**Task**
Beginning with the line that contains "Open mtu.edu URL external link icon", copy each subsequent line of the data below through the last one, including both ends but not the pictures.

[Collected data]
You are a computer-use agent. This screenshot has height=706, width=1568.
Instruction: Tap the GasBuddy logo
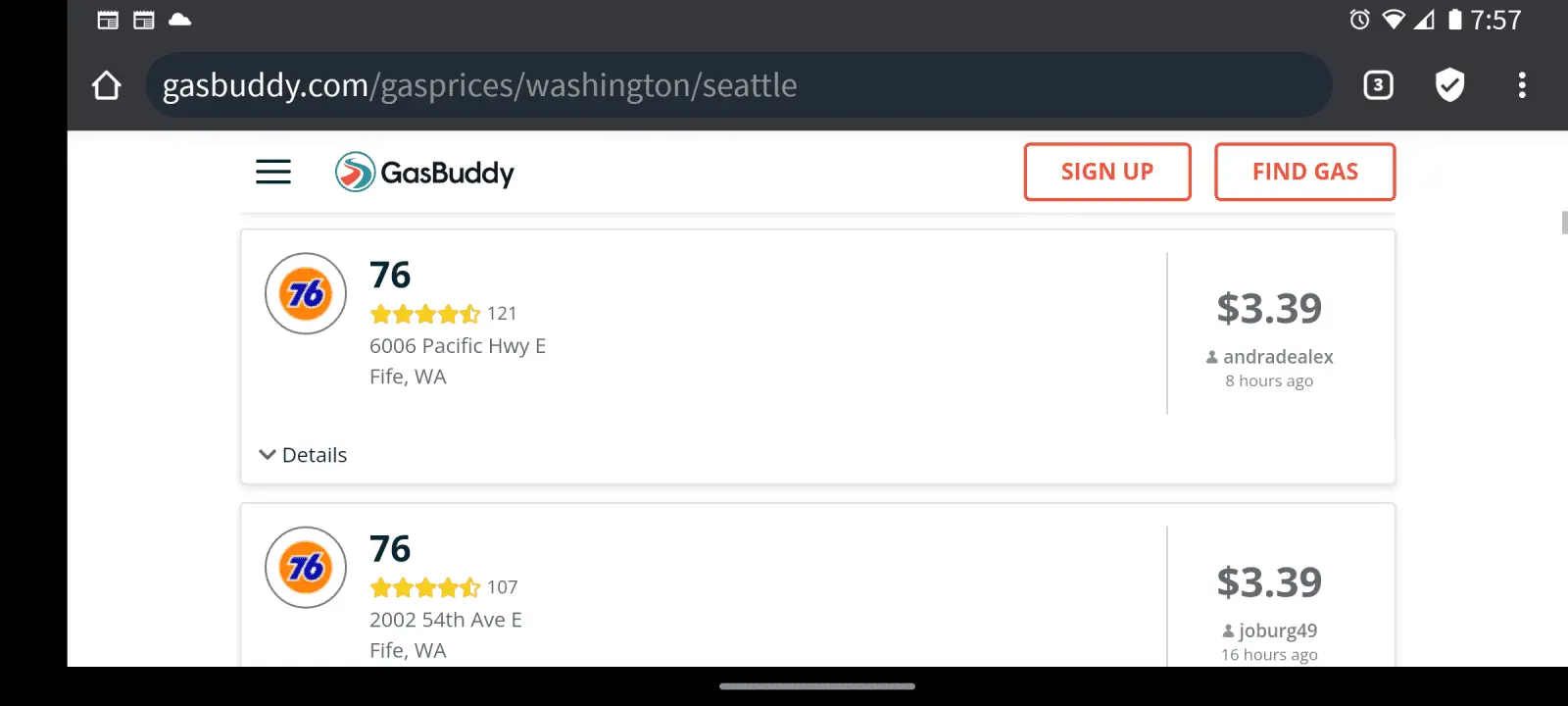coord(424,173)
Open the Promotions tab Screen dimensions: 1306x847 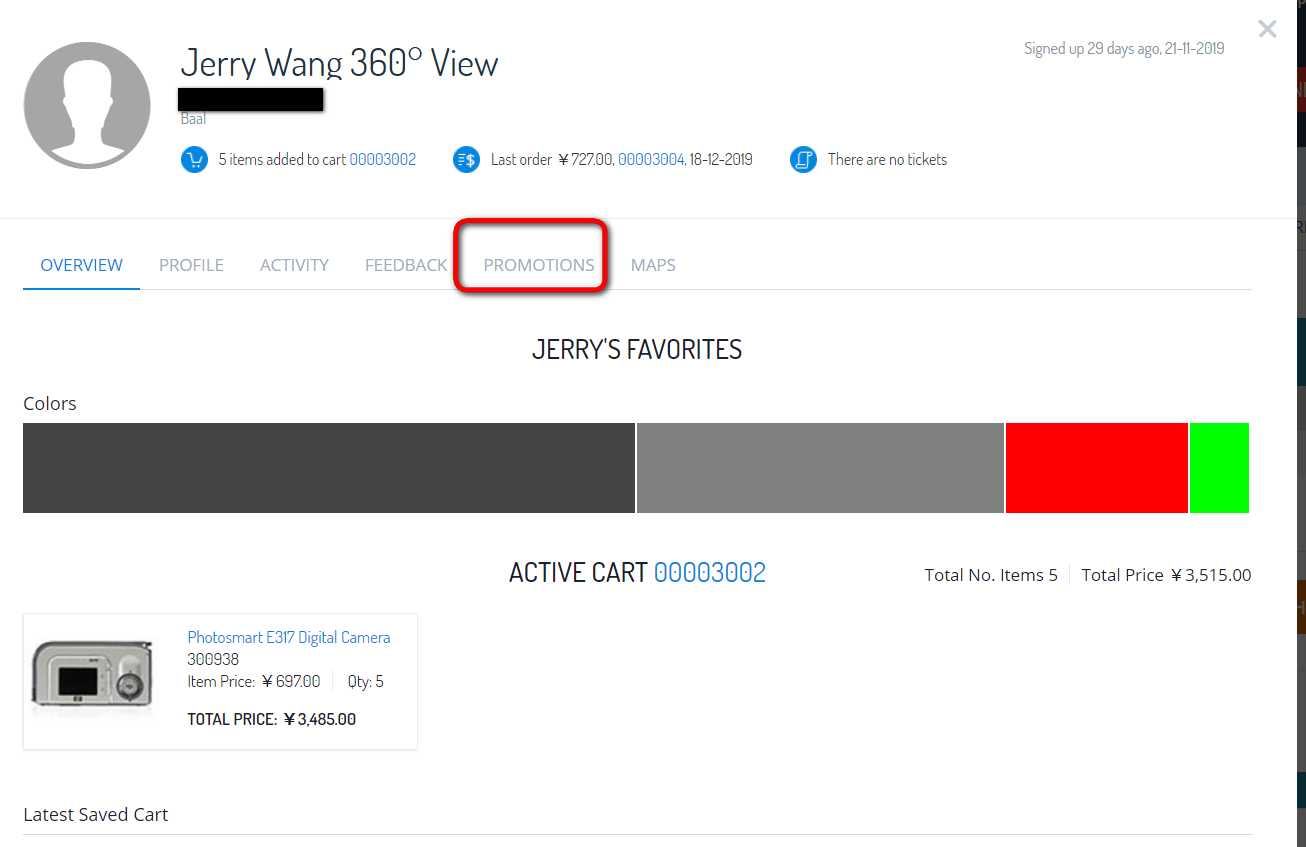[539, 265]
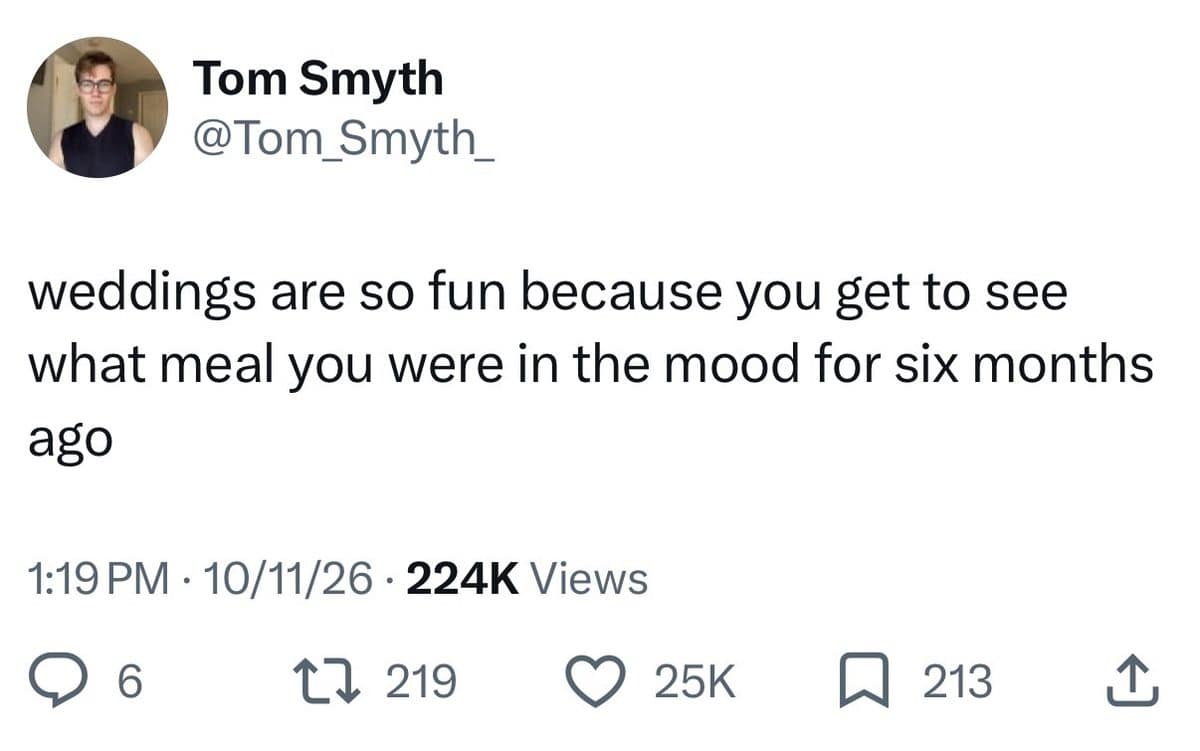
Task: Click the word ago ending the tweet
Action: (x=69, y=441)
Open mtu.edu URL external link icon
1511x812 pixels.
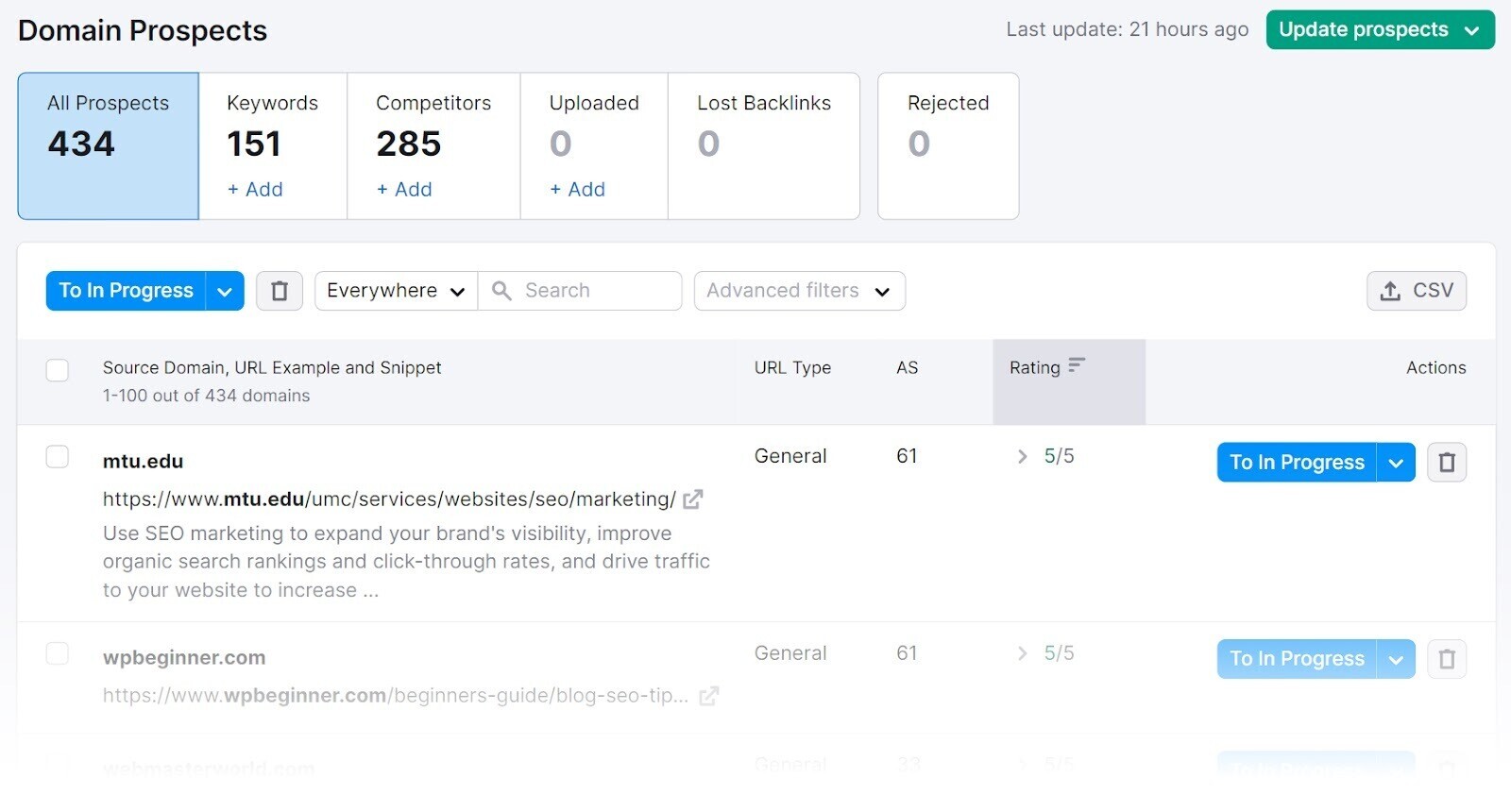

**Result of the task**
Open mtu.edu URL external link icon
1511x812 pixels.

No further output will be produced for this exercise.